Because if you require the Government to prove an illegal migrant is a terror suspect before they are removed and contemplate a court process for that, what you’ve done is create a new route for people to challenge that in the courts, giving potential terror suspects and others an ability to frustrate their removal from the UK. This would take much longer than the fast-track appeals process the Bill currently sets out.

The Government wants to close legal loopholes for illegal migrants, Labour seems intent on creating them. It’s also not clear where Labour intends to remove people to after they’ve been established as suspected terrorists.

For starters, Keir Starmer has pledged to rip up our world-leading partnership to remove illegal migrants to Rwanda. But even if he hadn’t, no safe third country is going to accept people openly suspected of terrorism – because they would be a risk to public order there too.

The only sensible policy, as set out in the Bill, is to simply remove everyone who arrives here illegally - whatever their circumstances, whatever their reasons for coming to the UK, whether they are an economic migrant or worse.

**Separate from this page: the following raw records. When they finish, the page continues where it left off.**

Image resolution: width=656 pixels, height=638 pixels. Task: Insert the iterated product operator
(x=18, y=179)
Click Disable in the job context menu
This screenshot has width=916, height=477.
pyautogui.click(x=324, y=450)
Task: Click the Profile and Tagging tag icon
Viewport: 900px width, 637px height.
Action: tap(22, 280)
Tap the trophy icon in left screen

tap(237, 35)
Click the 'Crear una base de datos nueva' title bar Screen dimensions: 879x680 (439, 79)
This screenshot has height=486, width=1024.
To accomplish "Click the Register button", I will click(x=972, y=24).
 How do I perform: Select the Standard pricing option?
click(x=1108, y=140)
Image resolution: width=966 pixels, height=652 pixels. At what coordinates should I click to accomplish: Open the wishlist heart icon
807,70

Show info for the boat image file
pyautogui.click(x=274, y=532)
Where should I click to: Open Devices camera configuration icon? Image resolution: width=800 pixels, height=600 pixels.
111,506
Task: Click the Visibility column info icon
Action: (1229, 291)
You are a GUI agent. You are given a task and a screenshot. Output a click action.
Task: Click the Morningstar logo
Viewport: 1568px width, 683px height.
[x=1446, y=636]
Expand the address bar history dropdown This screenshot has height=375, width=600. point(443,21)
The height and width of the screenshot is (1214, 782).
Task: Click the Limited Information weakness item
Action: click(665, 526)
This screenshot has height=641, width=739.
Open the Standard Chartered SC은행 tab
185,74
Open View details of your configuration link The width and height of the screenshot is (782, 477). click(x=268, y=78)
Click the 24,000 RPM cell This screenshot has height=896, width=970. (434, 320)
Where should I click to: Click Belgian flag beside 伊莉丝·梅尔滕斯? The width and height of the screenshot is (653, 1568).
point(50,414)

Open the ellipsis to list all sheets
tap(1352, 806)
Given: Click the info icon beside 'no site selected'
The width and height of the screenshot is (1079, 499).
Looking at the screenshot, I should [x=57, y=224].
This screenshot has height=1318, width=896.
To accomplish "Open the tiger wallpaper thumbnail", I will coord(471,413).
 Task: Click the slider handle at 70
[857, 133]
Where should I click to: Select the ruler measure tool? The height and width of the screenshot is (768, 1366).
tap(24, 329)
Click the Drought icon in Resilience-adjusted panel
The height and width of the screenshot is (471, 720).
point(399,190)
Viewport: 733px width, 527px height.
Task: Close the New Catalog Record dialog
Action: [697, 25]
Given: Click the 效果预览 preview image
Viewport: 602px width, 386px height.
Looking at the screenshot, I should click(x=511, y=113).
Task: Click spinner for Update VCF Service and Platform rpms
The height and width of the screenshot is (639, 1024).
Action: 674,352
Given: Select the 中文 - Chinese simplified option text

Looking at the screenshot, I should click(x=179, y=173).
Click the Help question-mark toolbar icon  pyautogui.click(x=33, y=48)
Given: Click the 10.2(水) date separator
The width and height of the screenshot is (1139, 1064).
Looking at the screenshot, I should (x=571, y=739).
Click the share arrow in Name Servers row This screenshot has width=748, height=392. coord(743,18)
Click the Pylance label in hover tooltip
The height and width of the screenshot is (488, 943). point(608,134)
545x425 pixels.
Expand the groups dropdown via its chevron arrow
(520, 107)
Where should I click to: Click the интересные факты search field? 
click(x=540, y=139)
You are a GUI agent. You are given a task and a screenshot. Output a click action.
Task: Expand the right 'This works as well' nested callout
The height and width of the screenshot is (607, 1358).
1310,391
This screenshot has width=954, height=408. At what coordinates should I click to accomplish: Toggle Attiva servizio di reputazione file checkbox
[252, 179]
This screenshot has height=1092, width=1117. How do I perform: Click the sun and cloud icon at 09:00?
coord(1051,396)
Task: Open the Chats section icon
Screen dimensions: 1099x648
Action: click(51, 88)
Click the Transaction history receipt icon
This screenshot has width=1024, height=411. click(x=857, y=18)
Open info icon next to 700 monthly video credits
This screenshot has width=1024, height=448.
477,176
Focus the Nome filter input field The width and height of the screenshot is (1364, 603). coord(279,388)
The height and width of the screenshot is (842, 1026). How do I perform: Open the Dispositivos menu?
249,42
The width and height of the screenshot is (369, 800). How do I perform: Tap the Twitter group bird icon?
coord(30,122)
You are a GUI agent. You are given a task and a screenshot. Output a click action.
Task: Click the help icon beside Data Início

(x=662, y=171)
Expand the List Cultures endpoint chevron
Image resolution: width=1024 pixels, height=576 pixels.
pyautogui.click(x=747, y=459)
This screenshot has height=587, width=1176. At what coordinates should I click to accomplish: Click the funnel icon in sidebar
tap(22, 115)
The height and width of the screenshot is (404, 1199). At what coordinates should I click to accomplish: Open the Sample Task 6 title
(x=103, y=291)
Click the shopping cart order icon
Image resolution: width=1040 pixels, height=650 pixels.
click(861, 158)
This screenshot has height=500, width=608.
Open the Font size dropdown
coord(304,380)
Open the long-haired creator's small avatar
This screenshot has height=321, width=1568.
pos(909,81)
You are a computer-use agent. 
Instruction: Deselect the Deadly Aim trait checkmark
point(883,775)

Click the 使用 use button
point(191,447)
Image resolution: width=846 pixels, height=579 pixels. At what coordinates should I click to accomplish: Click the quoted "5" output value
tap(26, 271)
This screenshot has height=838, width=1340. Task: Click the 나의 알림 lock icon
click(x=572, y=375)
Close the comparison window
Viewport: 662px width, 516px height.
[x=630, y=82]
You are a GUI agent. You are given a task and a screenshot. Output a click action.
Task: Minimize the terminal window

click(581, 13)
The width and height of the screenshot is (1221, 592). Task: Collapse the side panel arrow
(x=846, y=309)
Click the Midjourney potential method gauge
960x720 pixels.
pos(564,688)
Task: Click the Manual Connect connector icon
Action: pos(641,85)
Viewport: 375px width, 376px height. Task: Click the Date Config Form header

From discussions about my and Sir John Hayes amendment on prohibiting those who put our public safety or national security at risk from making spurious human rights claims to thwart removal I know ministers share our commitment.

We are seeking reassurance that the Bill gives us back control of our borders and protects national security as it needs to do.

The only in-country appeal route will be if you can provide compelling evidence that you face a real and imminent risk of “Serious and Irreversible Harm” in the country that the Home Office is removing you to.

This is an incredibly high legal bar. And even if someone did face a risk to someone in, say, Albania, we would still be able to remove them to another safe country like Rwanda. So, in practice, we should always be able to remove people.

Labour, by contrast, are admitting that some illegal migrants, including suspected terrorists, will be able to stay here and will not be removed under their plans. Because why else would you need measures to keep them under surveillance in the UK?

In trying to sound tough, they have revealed that they are anything but. Labour has a choice. They can vote with the Government to stop the boats or they can vote against and defy the British people’s desire to control our borders.

Will Keir Starmer be prepared to get tough or will Sir Softie strike again? As the number of small boats arriving on Kent’s beaches and ports continue to rise, my constituents, and our whole country, are watching carefully.